(Excerpts from a dataset)
════════════════════

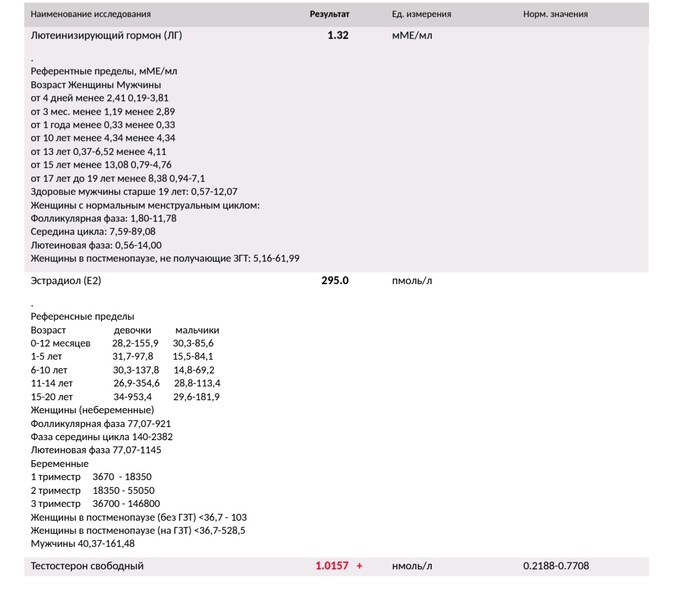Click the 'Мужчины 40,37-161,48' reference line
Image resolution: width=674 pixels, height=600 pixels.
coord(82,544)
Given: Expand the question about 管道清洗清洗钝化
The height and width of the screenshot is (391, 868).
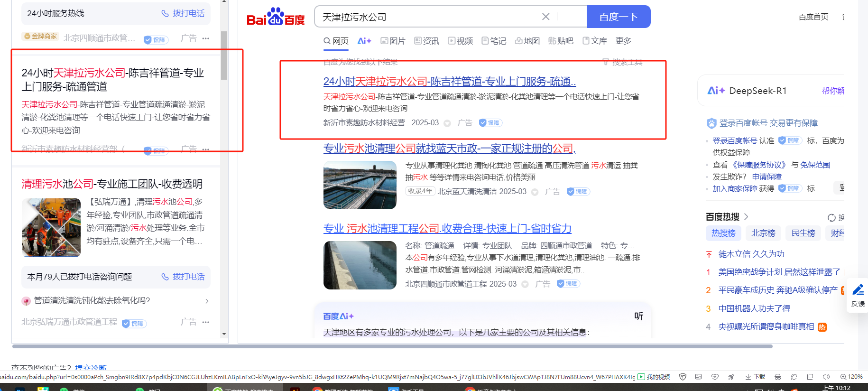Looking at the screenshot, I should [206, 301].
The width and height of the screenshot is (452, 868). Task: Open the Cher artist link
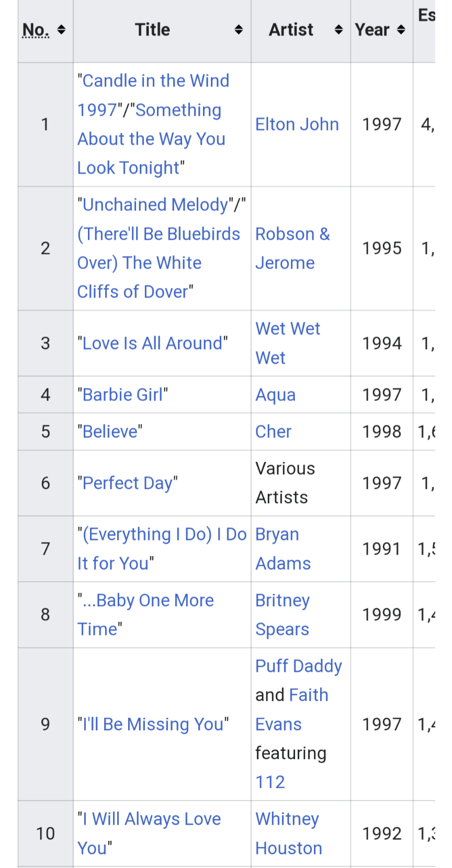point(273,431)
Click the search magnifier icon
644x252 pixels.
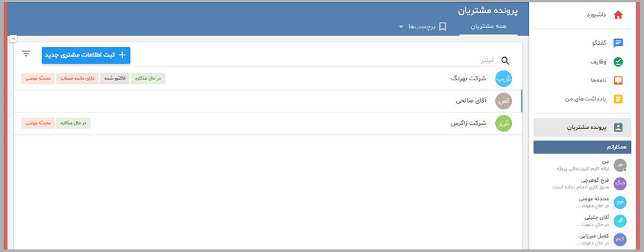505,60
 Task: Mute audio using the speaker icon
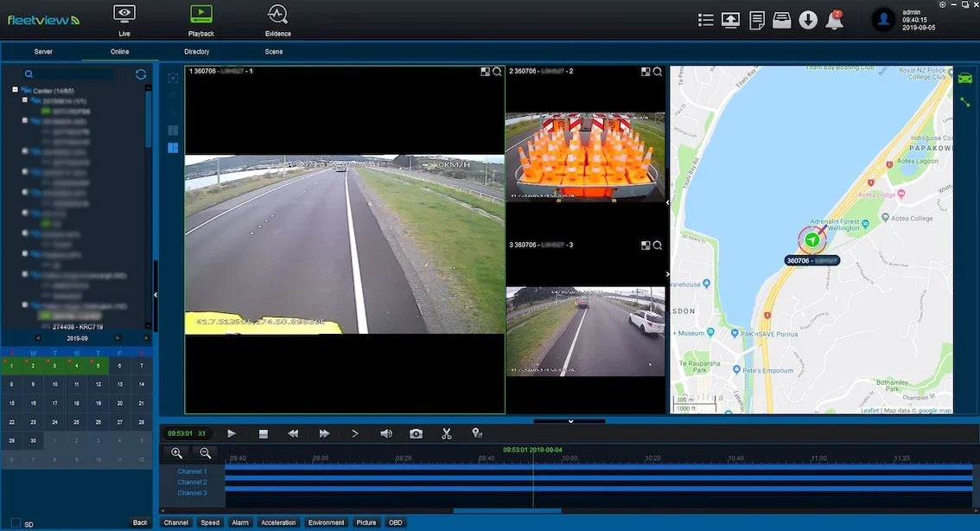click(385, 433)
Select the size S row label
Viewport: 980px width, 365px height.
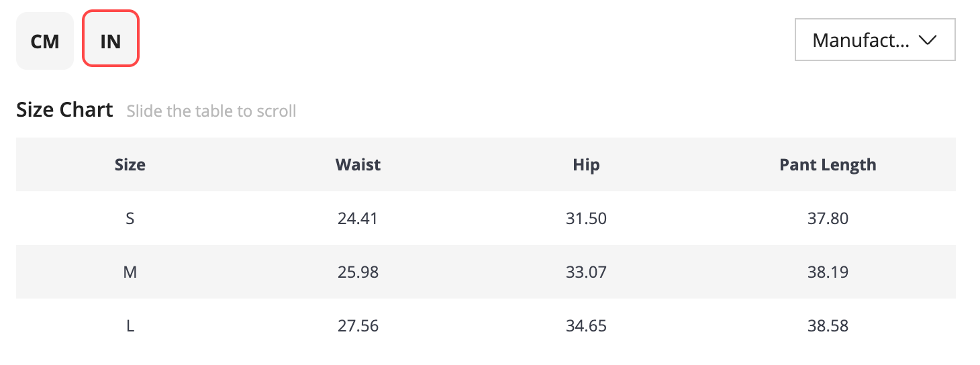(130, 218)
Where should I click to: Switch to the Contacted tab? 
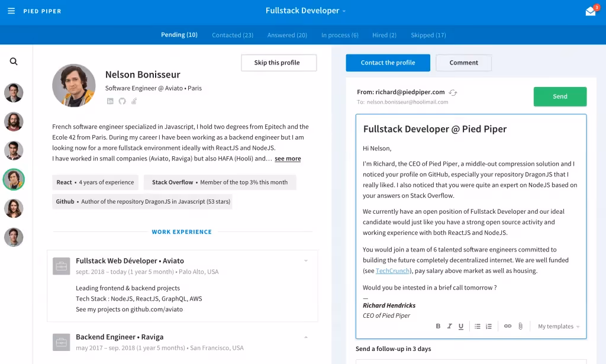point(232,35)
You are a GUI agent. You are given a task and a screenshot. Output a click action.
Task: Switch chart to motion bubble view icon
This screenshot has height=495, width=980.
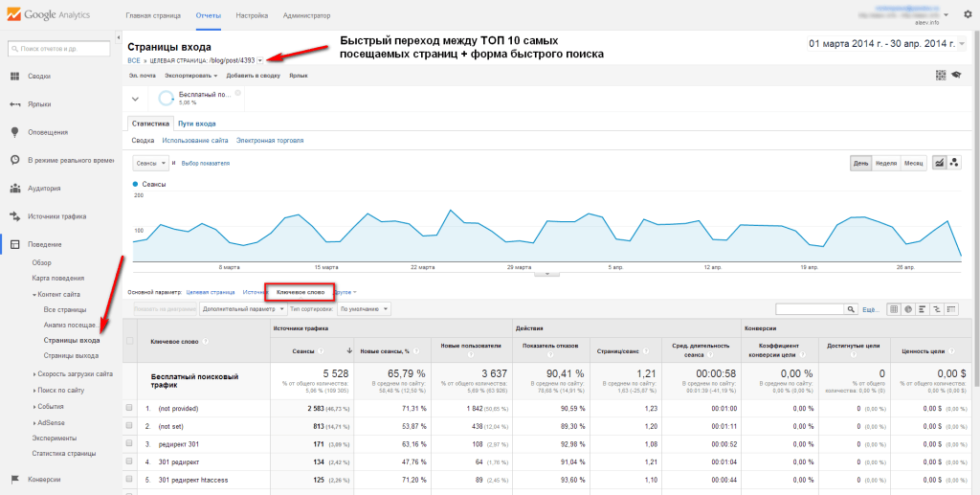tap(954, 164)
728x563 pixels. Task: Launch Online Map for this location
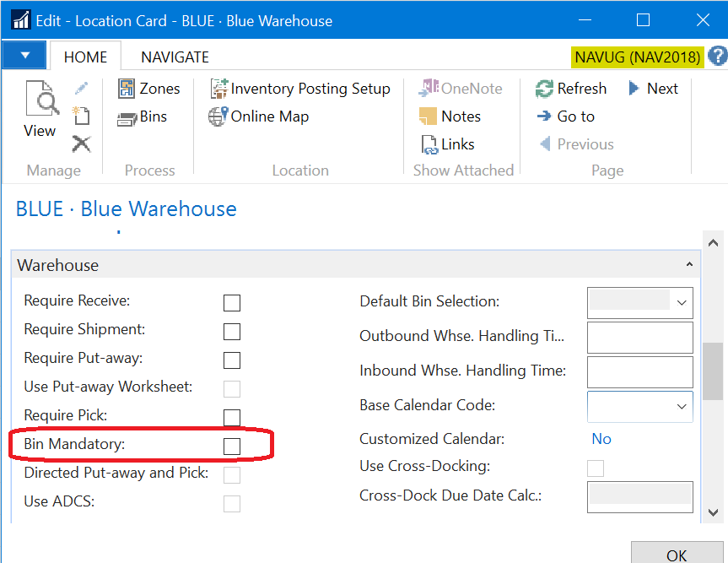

════════════════════

#### Goal of the exercise:
What is needed is a word-for-word repeat of every line from the line with "Where should I" to the end of the entries above; leave out the pictures.

#### Your response:
Where should I click to: Switch to the Contacted tab? 
point(232,35)
You are a GUI agent. You are given a task and a screenshot. Output a click action.
Task: Switch chart to motion bubble view icon
This screenshot has height=495, width=980.
tap(954, 164)
728x563 pixels. Task: Launch Online Map for this location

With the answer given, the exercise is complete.